Write out the line with "Select GDB(Beyond) from environment dropdown" and every later line through the end of the data below, exactly as given, with no pictures in the copy.

##########

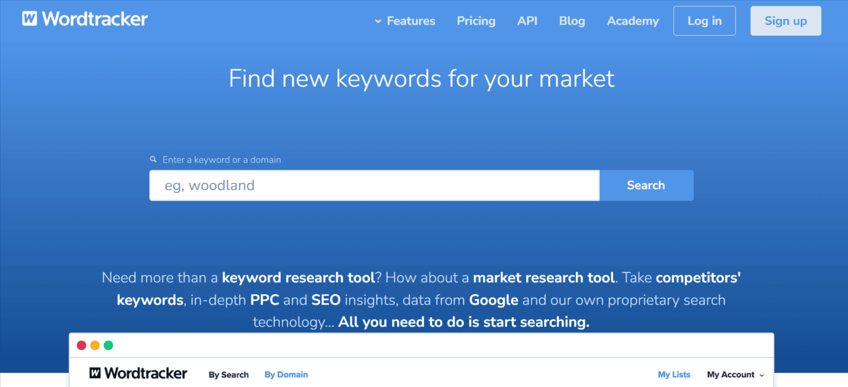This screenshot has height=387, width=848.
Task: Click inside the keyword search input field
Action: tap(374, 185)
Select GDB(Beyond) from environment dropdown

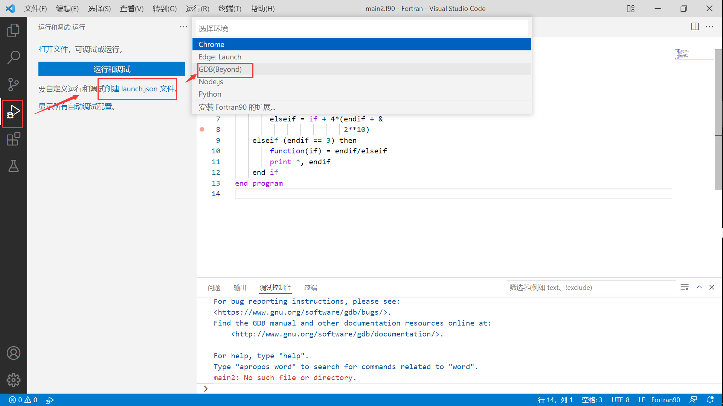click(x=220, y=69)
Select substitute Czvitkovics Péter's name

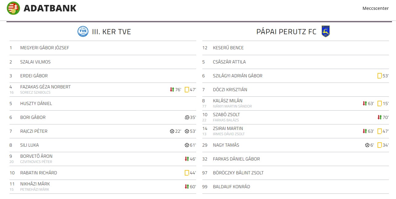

##########

## Response below
Select GDB(Beyond) from environment dropdown

click(x=220, y=69)
Select substitute Czvitkovics Péter's name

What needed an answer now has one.